▸ YOUR GOAL:
Set it all down exactly, every record and every line.

▸ Stored records:
..........
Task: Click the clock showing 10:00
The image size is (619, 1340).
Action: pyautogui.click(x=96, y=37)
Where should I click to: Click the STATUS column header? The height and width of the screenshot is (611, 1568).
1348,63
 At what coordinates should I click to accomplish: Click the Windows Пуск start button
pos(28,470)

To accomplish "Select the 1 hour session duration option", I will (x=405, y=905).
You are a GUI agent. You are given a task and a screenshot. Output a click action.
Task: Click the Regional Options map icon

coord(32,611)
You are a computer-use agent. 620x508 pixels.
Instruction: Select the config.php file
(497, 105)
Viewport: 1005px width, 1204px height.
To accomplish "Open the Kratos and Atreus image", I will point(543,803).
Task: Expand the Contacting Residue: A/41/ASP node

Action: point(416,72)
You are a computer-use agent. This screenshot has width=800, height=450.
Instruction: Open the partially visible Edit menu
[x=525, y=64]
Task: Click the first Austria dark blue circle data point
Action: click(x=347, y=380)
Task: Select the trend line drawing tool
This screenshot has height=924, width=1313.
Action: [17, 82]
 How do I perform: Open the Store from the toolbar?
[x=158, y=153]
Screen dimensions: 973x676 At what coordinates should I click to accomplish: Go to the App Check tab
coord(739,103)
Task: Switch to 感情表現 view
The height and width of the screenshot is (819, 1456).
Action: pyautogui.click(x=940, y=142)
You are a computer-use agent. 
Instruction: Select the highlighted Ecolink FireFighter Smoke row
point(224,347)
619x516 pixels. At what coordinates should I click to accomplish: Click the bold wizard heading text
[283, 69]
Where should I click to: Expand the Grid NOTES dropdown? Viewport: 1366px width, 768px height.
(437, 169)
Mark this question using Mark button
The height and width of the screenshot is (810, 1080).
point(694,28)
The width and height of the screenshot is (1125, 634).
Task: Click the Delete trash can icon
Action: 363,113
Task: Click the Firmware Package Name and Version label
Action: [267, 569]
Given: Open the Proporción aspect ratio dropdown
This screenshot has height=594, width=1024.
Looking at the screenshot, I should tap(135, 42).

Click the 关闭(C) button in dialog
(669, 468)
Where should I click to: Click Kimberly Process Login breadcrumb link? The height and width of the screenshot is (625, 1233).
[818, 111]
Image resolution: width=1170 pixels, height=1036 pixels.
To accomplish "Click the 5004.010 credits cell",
..........
▸ OUTPUT:
Task: Click the clock showing 10:00
The image size is (619, 1340).
Action: pyautogui.click(x=96, y=37)
Where should I click to: Click the STATUS column header? The height and width of the screenshot is (611, 1568).
1348,63
 At what coordinates should I click to accomplish: Click the Windows Пуск start button
pos(28,470)

To accomplish "Select the 1 hour session duration option", I will (x=405, y=905).
You are a GUI agent. You are given a task and a screenshot. Output a click action.
Task: Click the Regional Options map icon

coord(32,611)
You are a computer-use agent. 620x508 pixels.
Instruction: Select the config.php file
(497, 105)
Viewport: 1005px width, 1204px height.
To accomplish "Open the Kratos and Atreus image", I will point(543,803).
Task: Expand the Contacting Residue: A/41/ASP node

Action: point(416,72)
You are a computer-use agent. This screenshot has width=800, height=450.
Instruction: Open the partially visible Edit menu
[x=525, y=64]
Task: Click the first Austria dark blue circle data point
Action: click(x=347, y=380)
Task: Select the trend line drawing tool
This screenshot has height=924, width=1313.
Action: [17, 82]
 How do I perform: Open the Store from the toolbar?
[x=158, y=153]
Screen dimensions: 973x676 At what coordinates should I click to accomplish: Go to the App Check tab
coord(739,103)
Task: Switch to 感情表現 view
The height and width of the screenshot is (819, 1456).
Action: pyautogui.click(x=940, y=142)
You are a computer-use agent. 
Instruction: Select the highlighted Ecolink FireFighter Smoke row
point(224,347)
619x516 pixels. At what coordinates should I click to accomplish: Click the bold wizard heading text
[283, 69]
Where should I click to: Expand the Grid NOTES dropdown? Viewport: 1366px width, 768px height.
(437, 169)
Mark this question using Mark button
The height and width of the screenshot is (810, 1080).
point(694,28)
The width and height of the screenshot is (1125, 634).
Task: Click the Delete trash can icon
Action: 363,113
Task: Click the Firmware Package Name and Version label
Action: [267, 569]
Given: Open the Proporción aspect ratio dropdown
This screenshot has height=594, width=1024.
Looking at the screenshot, I should tap(135, 42).

Click the 关闭(C) button in dialog
(669, 468)
Where should I click to: Click Kimberly Process Login breadcrumb link? The height and width of the screenshot is (625, 1233).
[818, 111]
Image resolution: width=1170 pixels, height=1036 pixels.
To accomplish "Click the 5004.010 credits cell",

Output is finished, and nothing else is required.